#### ABOUT THIS TASK
Since only part of the material below is wanted, output exactly the lines from the one with "Click the CRATES-LOG" up to and including the one with "Given: Click Internet".

#### DATASET RECORDS

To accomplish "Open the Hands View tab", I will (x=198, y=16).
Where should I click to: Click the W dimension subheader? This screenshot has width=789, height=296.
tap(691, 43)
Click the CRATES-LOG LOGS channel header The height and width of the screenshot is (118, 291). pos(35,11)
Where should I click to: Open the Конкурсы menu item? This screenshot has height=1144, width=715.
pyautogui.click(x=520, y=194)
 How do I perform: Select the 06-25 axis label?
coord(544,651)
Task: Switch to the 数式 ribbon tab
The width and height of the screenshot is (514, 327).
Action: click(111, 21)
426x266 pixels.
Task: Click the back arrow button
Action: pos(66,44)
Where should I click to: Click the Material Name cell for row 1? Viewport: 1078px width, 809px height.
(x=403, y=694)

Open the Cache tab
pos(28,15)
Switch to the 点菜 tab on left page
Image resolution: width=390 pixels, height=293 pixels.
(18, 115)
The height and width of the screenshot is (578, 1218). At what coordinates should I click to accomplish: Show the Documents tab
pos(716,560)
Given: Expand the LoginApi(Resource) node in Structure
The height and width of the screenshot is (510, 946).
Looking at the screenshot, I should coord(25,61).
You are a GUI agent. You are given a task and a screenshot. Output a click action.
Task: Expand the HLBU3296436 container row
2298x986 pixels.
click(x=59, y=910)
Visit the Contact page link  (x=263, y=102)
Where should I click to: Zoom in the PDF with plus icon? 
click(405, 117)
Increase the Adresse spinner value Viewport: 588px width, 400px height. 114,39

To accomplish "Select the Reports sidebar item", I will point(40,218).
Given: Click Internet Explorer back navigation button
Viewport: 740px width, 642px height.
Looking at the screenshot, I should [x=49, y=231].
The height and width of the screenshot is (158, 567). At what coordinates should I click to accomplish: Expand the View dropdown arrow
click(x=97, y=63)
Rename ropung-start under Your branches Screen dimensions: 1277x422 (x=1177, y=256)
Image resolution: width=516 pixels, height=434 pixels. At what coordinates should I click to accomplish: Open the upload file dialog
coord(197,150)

#### YOUR RESPONSE
Click the CRATES-LOG LOGS channel header The height and width of the screenshot is (118, 291). pos(35,11)
Where should I click to: Open the Конкурсы menu item? This screenshot has height=1144, width=715.
pyautogui.click(x=520, y=194)
 How do I perform: Select the 06-25 axis label?
coord(544,651)
Task: Switch to the 数式 ribbon tab
The width and height of the screenshot is (514, 327).
Action: click(111, 21)
426x266 pixels.
Task: Click the back arrow button
Action: pos(66,44)
Where should I click to: Click the Material Name cell for row 1? Viewport: 1078px width, 809px height.
(x=403, y=694)

Open the Cache tab
pos(28,15)
Switch to the 点菜 tab on left page
Image resolution: width=390 pixels, height=293 pixels.
(18, 115)
The height and width of the screenshot is (578, 1218). At what coordinates should I click to accomplish: Show the Documents tab
pos(716,560)
Given: Expand the LoginApi(Resource) node in Structure
The height and width of the screenshot is (510, 946).
Looking at the screenshot, I should coord(25,61).
You are a GUI agent. You are given a task and a screenshot. Output a click action.
Task: Expand the HLBU3296436 container row
2298x986 pixels.
click(x=59, y=910)
Visit the Contact page link  (x=263, y=102)
Where should I click to: Zoom in the PDF with plus icon? 
click(405, 117)
Increase the Adresse spinner value Viewport: 588px width, 400px height. 114,39

To accomplish "Select the Reports sidebar item", I will point(40,218).
Given: Click Internet Explorer back navigation button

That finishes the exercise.